• _PROBLEM TO WORK ON_
Select, from the data, each line where "checkbox" occurs.

#### DATA

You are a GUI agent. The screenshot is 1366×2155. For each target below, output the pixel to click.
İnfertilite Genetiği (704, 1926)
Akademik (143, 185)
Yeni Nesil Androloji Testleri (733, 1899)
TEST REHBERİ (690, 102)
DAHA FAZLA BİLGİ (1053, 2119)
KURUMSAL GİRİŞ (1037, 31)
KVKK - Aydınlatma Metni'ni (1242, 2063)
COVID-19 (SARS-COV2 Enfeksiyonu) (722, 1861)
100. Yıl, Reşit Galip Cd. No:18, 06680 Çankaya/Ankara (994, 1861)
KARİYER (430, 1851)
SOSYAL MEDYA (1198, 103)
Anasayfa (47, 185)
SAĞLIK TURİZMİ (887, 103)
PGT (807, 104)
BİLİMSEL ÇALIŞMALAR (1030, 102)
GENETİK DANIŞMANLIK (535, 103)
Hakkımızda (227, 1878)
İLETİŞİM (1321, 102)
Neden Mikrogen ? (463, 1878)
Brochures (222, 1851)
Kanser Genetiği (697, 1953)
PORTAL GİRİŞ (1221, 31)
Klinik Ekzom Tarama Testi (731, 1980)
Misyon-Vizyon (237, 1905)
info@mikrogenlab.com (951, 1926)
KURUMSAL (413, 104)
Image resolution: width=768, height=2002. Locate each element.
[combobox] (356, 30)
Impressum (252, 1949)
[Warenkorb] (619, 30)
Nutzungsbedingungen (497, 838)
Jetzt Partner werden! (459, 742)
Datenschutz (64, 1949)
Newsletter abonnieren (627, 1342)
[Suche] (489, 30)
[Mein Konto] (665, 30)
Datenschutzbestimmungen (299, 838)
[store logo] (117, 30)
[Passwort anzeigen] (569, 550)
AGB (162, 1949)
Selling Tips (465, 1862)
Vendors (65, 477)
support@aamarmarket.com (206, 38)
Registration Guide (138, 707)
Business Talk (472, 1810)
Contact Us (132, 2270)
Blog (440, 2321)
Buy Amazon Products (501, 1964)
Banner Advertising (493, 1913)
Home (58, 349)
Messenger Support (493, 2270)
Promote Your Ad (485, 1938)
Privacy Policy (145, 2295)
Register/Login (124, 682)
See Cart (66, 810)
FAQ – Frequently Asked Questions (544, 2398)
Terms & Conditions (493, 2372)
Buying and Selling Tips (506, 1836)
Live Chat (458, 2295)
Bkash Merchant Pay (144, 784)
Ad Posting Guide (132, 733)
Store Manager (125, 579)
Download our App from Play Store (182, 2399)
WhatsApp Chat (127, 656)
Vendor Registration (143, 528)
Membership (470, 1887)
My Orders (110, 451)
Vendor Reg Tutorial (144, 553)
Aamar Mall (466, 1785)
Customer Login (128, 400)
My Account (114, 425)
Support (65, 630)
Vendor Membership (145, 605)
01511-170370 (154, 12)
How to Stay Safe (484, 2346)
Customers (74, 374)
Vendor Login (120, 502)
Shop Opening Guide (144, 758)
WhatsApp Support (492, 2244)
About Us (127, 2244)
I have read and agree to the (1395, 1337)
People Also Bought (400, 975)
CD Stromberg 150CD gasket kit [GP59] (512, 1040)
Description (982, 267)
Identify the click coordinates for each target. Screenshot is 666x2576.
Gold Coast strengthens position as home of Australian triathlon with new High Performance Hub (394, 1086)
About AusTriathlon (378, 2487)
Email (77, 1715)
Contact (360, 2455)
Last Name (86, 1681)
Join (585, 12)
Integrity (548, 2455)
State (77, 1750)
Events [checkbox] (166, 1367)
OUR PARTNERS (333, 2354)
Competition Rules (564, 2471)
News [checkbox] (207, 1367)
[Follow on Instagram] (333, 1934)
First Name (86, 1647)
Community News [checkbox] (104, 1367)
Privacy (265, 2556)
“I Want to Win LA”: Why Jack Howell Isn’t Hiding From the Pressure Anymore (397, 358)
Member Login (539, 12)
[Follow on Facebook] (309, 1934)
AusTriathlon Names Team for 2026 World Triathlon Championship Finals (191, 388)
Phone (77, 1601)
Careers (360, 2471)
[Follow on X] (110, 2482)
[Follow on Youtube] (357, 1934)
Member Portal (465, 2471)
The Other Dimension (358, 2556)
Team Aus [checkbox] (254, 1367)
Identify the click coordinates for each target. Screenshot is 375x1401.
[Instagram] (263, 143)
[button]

########

• _RESULT FOR THIS EXERCISE_
Events [checkbox] (166, 1367)
News [checkbox] (207, 1367)
Community News [checkbox] (104, 1367)
Team Aus [checkbox] (254, 1367)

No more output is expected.